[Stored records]
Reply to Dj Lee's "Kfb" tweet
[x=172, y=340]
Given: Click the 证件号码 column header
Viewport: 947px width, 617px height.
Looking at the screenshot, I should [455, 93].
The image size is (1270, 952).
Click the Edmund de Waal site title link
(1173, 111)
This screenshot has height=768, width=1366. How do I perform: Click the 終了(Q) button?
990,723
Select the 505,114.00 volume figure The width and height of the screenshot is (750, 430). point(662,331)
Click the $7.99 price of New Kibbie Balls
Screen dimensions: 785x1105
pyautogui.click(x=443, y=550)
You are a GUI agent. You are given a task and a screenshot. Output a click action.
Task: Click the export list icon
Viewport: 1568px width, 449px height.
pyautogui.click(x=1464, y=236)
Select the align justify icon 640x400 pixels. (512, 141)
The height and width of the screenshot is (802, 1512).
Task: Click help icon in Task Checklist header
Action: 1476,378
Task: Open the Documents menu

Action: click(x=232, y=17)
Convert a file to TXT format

Task to complete: Return the lines beginning at the one that contains "This screenshot has" and continuing through the last line of the data, exactly as they stand and without any others.

Result for this task:
This screenshot has height=768, width=1366. How do I perform: Click the 終了(Q) button?
990,723
Select the 505,114.00 volume figure The width and height of the screenshot is (750, 430). point(662,331)
Click the $7.99 price of New Kibbie Balls
Screen dimensions: 785x1105
pyautogui.click(x=443, y=550)
You are a GUI agent. You are given a task and a screenshot. Output a click action.
Task: Click the export list icon
Viewport: 1568px width, 449px height.
pyautogui.click(x=1464, y=236)
Select the align justify icon 640x400 pixels. (512, 141)
The height and width of the screenshot is (802, 1512).
Task: Click help icon in Task Checklist header
Action: 1476,378
Task: Open the Documents menu

Action: click(x=232, y=17)
Convert a file to TXT format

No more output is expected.